Accelerated Ray Tracing (九)

https://developer.nvidia.com/blog/efficient-matrix-transpose-cuda-cc/

Matrix Transpose

对单精度值矩阵的转置,该矩阵可以在out-of-place的位置进行操作,即输入和输出是内存中的单独数组。为了表示简单,我们只考虑维数是32的整数倍的方阵。它由几个内核以及执行典型任务的主机代码组成,如主机和设备之间的分配和数据传输、启动和计时以及验证其结果、释放主机和设备内存。

除了执行几种不同的矩阵转置之外,我们还运行简单的矩阵复制内核,因为复制性能指示我们希望矩阵转置实现的性能。对于矩阵复制和转置,相关的性能指标是有效带宽,以GB / s表示,方法是将矩阵的单位为GB的大小除以两倍(一次用于加载矩阵,一次用于存储)除以执行秒数。

本研究中的所有内核均启动32×8线程的块(代码中TILE_DIM = 32,BLOCK_ROWS = 8),并且每个线程块转置(或复制)大小为32×32的图块。使用线程数少于平铺中的元素的线程块有利于矩阵转置,因为每个线程转置四个矩阵元素,因此,大部分索引计算成本将在这些元素上摊销。
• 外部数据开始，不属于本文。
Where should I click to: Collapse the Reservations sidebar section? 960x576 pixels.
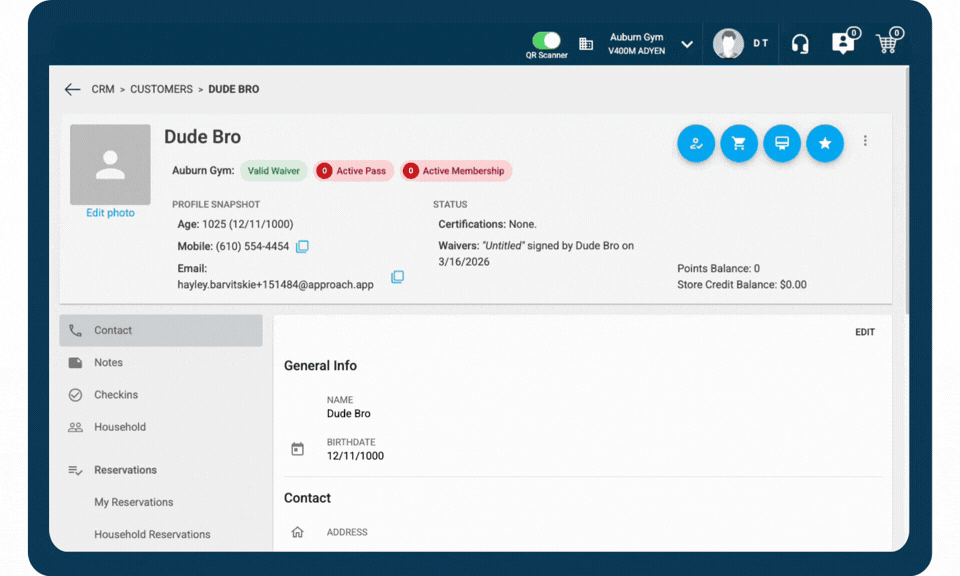pyautogui.click(x=125, y=470)
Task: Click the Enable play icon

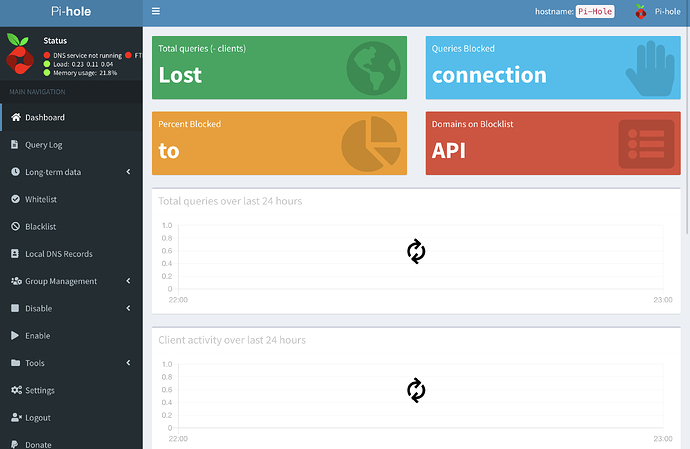Action: 15,335
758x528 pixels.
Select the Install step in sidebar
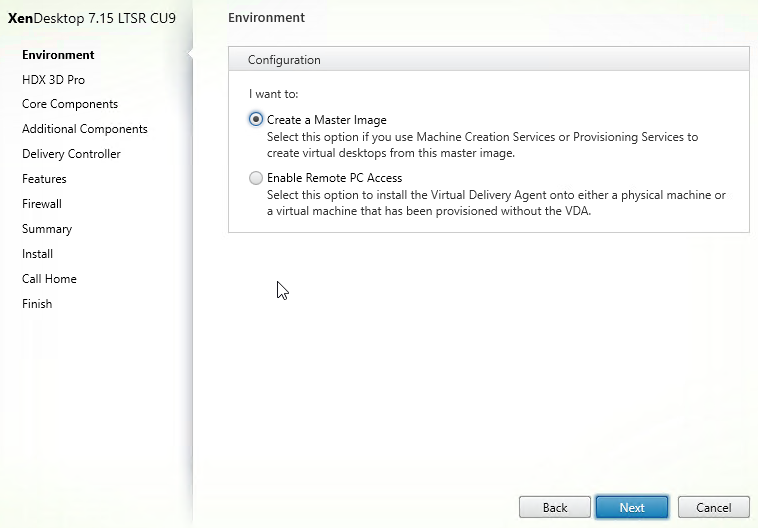click(37, 254)
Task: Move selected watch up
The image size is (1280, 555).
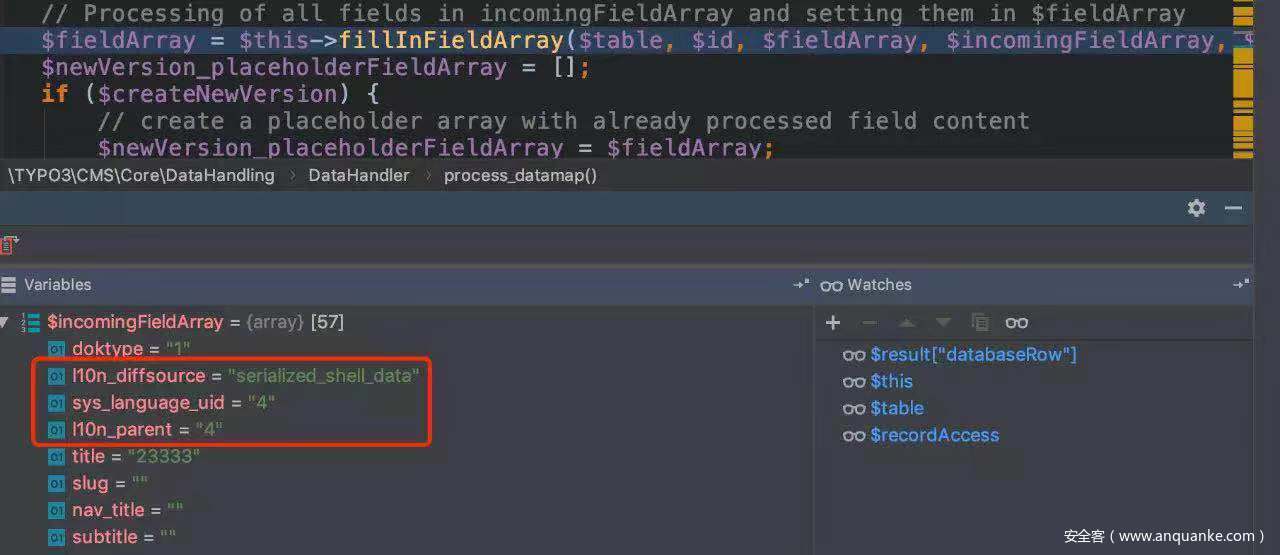Action: coord(906,322)
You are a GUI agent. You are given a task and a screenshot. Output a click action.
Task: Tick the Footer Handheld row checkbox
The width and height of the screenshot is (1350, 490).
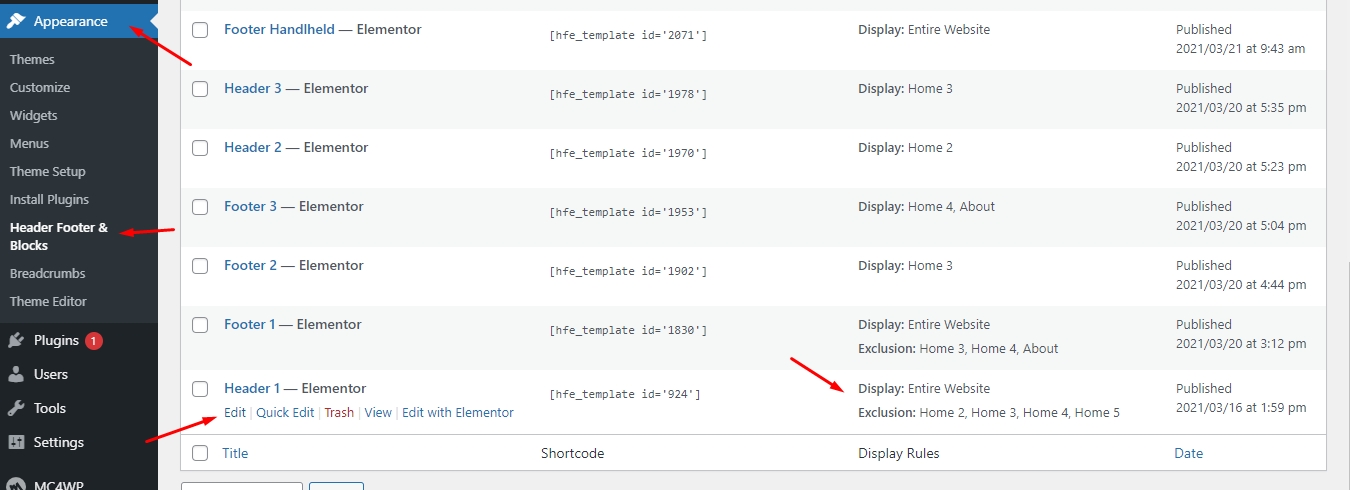coord(200,30)
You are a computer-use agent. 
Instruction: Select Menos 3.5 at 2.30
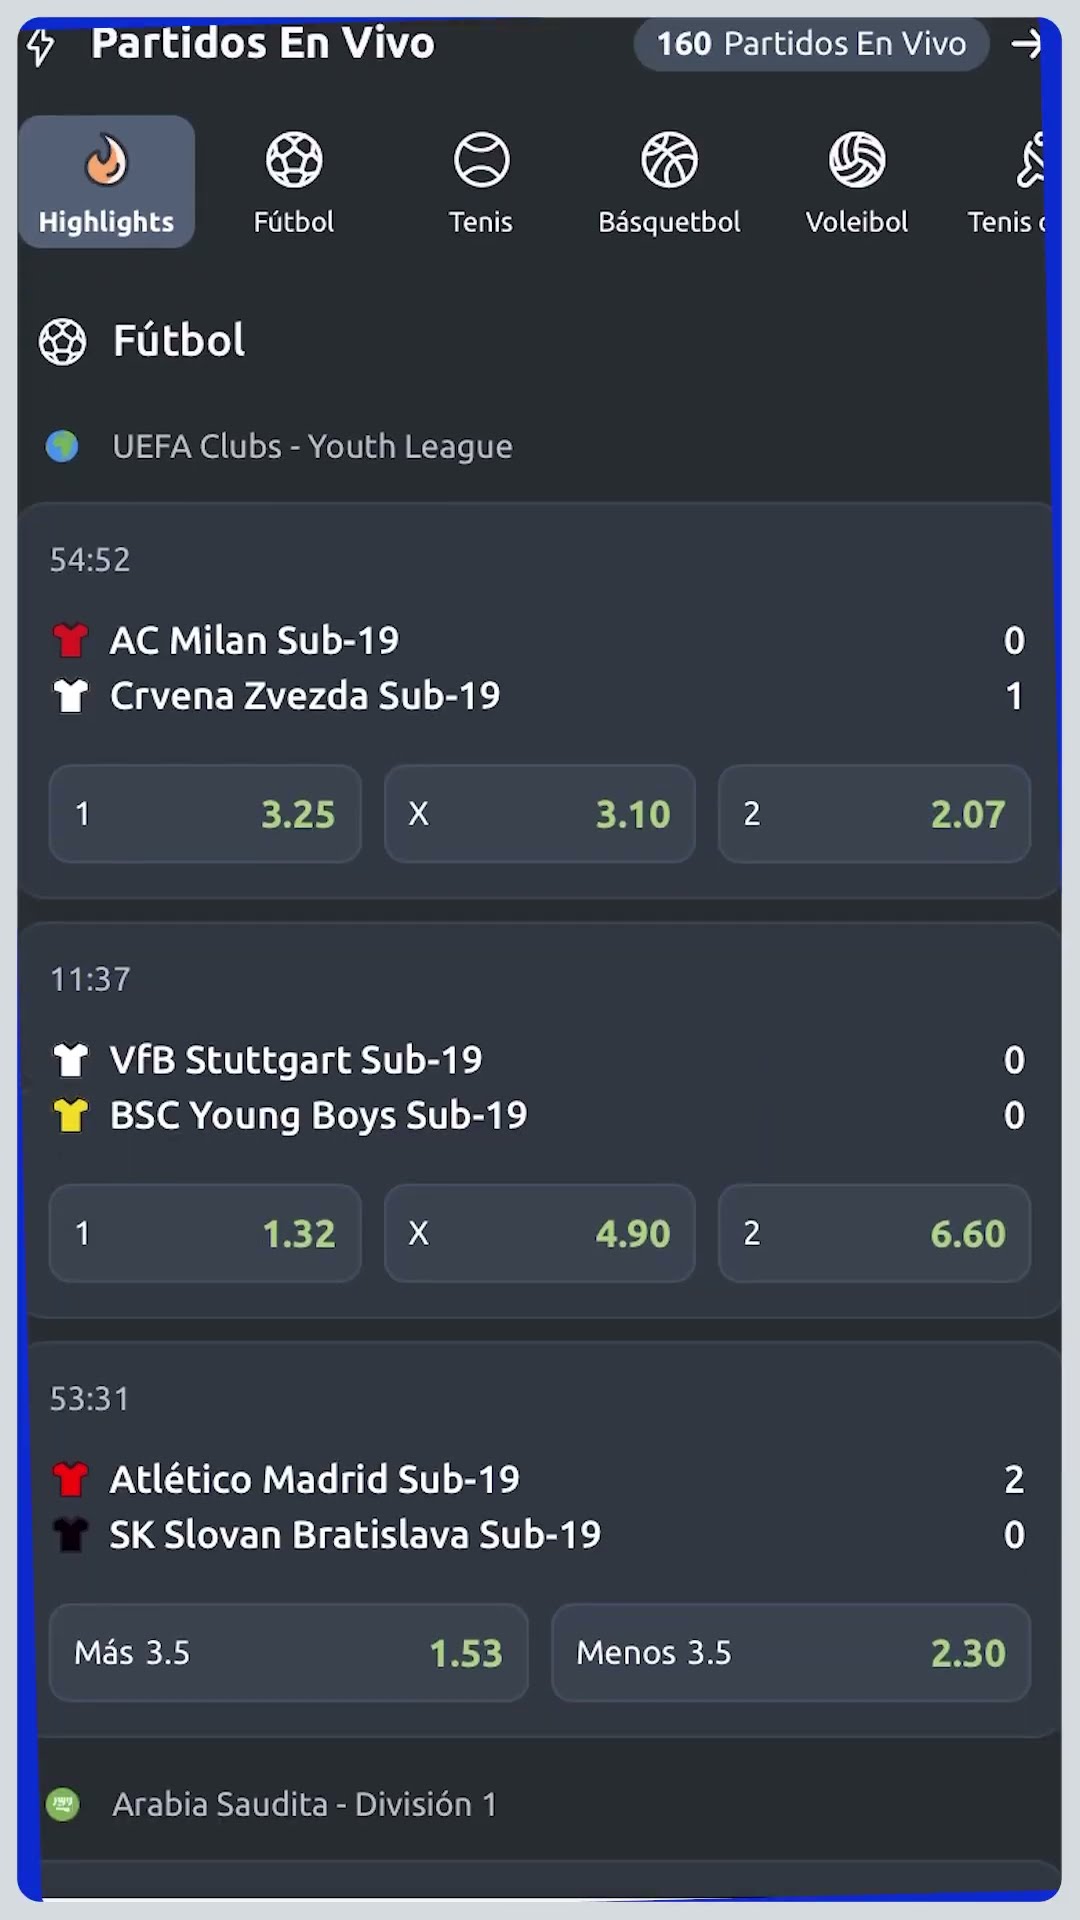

本例中的内核使用笛卡尔(x,y)映射而不是行/列映射将线程映射到矩阵元素,以简化CUDA C自动变量组件的含义 :threadIdx.x是水平的和threadIdx.y是垂直的。这种映射取决于程序员。要记住的重要一点是,为了确保内存合并,我们希望将变化最快的组件映射到内存中的连续元素。在Fortran中,连续地址对应于多维数组的第一个索引,并且threadIdx.x和blockIdx.x分别在块和网格内变化最快。

Simple Matrix Copy

 

Naive Matrix Transpose

在transposeNaive中,从idata读取的内容与复制内核中的内容相同,但是对于我们的1024×1024测试矩阵,对odata的写入在连续线程之间具有1024个元素或4096字节的跨度。这使我们很好地陷入了strided的内存访问图的渐近线,并且我们希望此内核的性能会因此受到影响。 copy和transposeNaive内核的结果证明了这一点。

TransposeNaive内核仅达到复制内核的有效带宽的一小部分。由于此内核除了复制外几乎没有其他作用,因此我们希望更接近复制吞吐量。让我们看看我们如何做到这一点。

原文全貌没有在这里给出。